In May 2007, Sony Pictures Worldwide Acquisitions Group paid $6 million to acquire North American and select international distribution rights of 88 Minutes. The group released the film in the United States theatrically on April 18, 2008, through TriStar Pictures.

Plot 
In 1997, forensic psychiatrist Dr. Jack Gramm testifies at the trial of suspected serial killer Jon Forster, dubbed "The Seattle Slayer" by police. Gramm's testimony and expert psychiatric opinion are crucial in the conviction of Forster for the attempted killing of Janie Cates and the murder of her sister Joanie, who was drugged, hanged upside down and killed after the killer invaded the sisters' apartment. Upon receiving a guilty verdict from the jury, Forster taunts Gramm, saying "Tick-tock, Doc."

Nine years later, as Forster's execution date approaches, several similar torture murders occur. Gramm, now teaching at the University of Washington, is questioned by a lawyer from the Attorney General's office as well as FBI Special Agent Frank Parks. The latest victim, Dale Morris, is revealed to be a former psychology student of Gramm's; they attended the same party the night before. On the way to his class, Gramm receives a phone call from someone using a voice changer, informing him that he has 88 minutes to live. He reports the call to his lesbian secretary, Shelly, asking for a risk assessment profile of suspects.

Gramm receives another phone threat while teaching and becomes suspicious of his students, particularly Mike Stempt. The dean of students, Carol Johnson, interrupts the class to report a bomb threat. Evacuating, Gramm finds threats written both on the classroom's overhead projector and on his car, which has been vandalized in the parking garage. Gramm is then met by his teaching assistant, Kim Cummings, who offers to help find the perpetrator. In the stairwell, Gramm encounters one of his students, Lauren Douglas, attacked by an unknown assailant and reports the assault to campus security.

Gramm and Kim go to his condo, where a package has been delivered. The package contains an audio tape of his kid sister, Kate, crying for help before being murdered. Gramm concludes that someone accessed his secure files to obtain the tape. Kim's ex-husband, Guy LaForge, appears with a gun at the apartment door, but is shot and killed from behind by an assailant masked by a motorcycle helmet. A fire alarm is triggered by the sudden onset of smoke and the shooter flees through the crowd outside. Shortly after, Gramm's car explodes, having been rigged with a bomb.
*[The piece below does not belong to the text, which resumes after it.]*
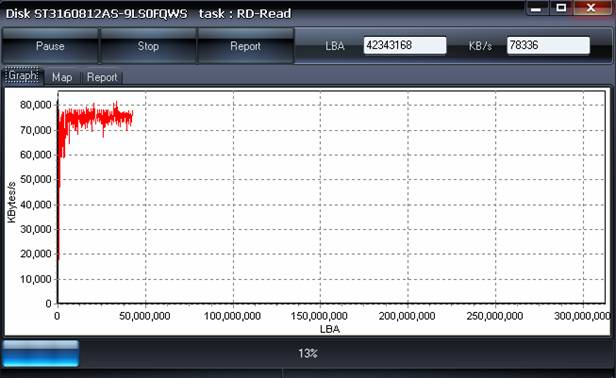Maximize the disk test window
Screen dimensions: 616x378
[561, 7]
Renting a cab, Gramm explains to Kim that his sister was killed decades earlier, when he left her alone in his apartment; the crime took exactly 88 minutes. Next, Gramm and Kim visit Sara Pollard, a woman Gramm slept with the night before, but find her murdered in her apartment with evidence incriminating Gramm. Carol calls Gramm and makes comments suggesting that she is the killer, demanding that Gramm meet her at his office. Shelly arrives at Sara's apartment and advises Gramm that she suspects Lauren was the one who stole the audio tape of Kate's death. Kim disappears from the apartment and later calls Gramm with a threat similar to Carol's, also demanding he meet her at the office.
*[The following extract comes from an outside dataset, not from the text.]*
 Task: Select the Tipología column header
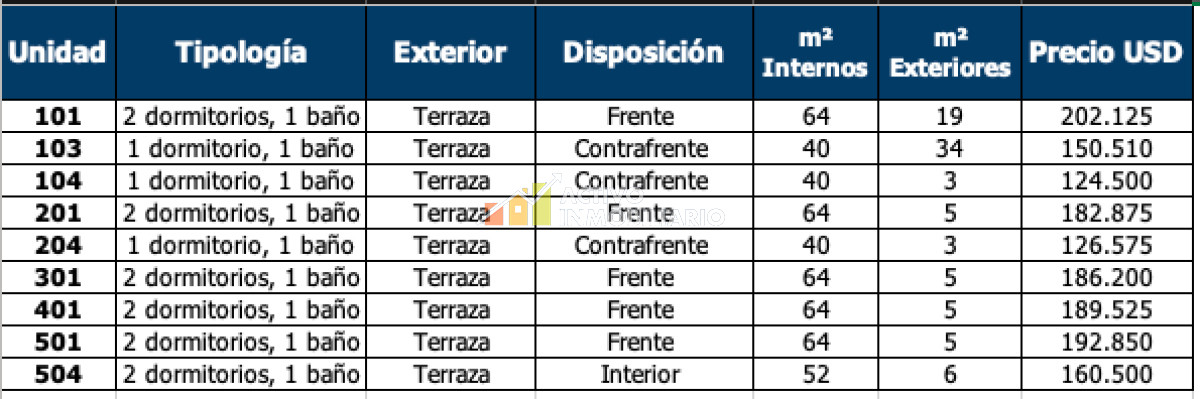241,53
Through prison visitation records, Gramm deduces that Forster's appeals attorney "Lydia Doherty" is a pseudonym for Lauren, surmising that she set up the frame on orders from Forster. Kim calls again, instructing Gramm to come to another nearby location on campus, where he finds Carol hanging over a seventh floor balcony; Kim is tied up and gagged nearby, held at gun point by Lauren. Lauren forces Gramm to "confess" on tape that he gave false testimony at Forster's trial. Special Agent Parks arrives and shoots Lauren, causing both Carol and Lauren to partially fall from the balcony. Gramm saves Carol from completing the fall, but Lauren comes loose and plummets to her death. When Forster calls asking to speak with Lauren, Gramm informs him of Lauren's death. He quips "Tick-tock, tick-tock, you got 12 hours to live," before throwing the phone into the void. Gramm flashes back to interactions with Kate and Janie Cates, then pockets the device that recorded his "confession". He shares knowing glances with Parks and Kim before walking away.

Cast

Reception

Box office 
In its opening weekend, the film grossed $7 million in 2,168 theaters in the United States and Canada, ranking fourth at the box office and averaging $3,209 per theater. In its second weekend, the film grossed $3.6 million and fell to number eight at the box office. The film grossed $17.2 million at the US and Canadian box office and $15.4 million internationally, for a worldwide gross of $32.6 million.

Critical response 
Upon its release, 88 Minutes was universally panned by critics. Rotten Tomatoes reports that 5% of the critics gave the film positive reviews based on 124 reviews, averaging out at a 2.9/10 rating. The critical consensus states "88 Minutes is a shockingly inept psychological thriller that expertly squanders the talent at hand." The film also has a score of 17 out of 100 on Metacritic, based on 27 critics indicating "Overwhelming dislike".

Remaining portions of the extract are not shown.